Start of Block
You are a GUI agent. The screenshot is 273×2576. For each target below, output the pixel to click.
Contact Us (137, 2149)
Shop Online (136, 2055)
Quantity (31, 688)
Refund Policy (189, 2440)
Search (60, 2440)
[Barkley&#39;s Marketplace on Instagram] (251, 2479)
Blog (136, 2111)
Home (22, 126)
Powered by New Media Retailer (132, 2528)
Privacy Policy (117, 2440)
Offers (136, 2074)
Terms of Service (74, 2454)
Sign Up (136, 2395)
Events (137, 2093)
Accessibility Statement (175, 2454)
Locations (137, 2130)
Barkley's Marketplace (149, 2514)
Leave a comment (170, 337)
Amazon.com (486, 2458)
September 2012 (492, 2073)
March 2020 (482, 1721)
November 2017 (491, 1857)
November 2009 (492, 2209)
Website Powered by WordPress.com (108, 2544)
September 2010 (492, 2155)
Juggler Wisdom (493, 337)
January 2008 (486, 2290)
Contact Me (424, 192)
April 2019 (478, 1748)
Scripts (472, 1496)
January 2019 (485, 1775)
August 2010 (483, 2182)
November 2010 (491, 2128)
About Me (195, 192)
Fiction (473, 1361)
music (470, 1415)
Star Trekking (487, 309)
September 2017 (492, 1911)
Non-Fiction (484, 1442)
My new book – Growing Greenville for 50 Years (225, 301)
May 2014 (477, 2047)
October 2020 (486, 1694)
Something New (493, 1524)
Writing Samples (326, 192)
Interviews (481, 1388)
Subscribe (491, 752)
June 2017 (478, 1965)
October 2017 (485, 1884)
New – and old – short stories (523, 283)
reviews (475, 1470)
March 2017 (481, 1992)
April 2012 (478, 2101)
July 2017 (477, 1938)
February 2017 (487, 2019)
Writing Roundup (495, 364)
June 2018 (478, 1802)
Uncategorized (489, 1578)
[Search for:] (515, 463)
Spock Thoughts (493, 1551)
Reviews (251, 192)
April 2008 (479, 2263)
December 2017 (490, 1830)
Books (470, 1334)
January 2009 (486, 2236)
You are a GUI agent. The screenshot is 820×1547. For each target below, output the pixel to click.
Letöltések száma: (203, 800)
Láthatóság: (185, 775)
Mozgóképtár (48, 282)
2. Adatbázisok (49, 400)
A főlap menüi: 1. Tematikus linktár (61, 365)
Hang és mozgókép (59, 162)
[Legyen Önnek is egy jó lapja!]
End of Block
== Task ==
Which lines of the listing contain the string "agent"? Copy each of them.

== Response for this exercise ==
You are a GUI agent. The screenshot is 273×2576. For each target below, output the pixel to click.
You are a GUI agent. The screenshot is 820×1547. For each target below, output the pixel to click.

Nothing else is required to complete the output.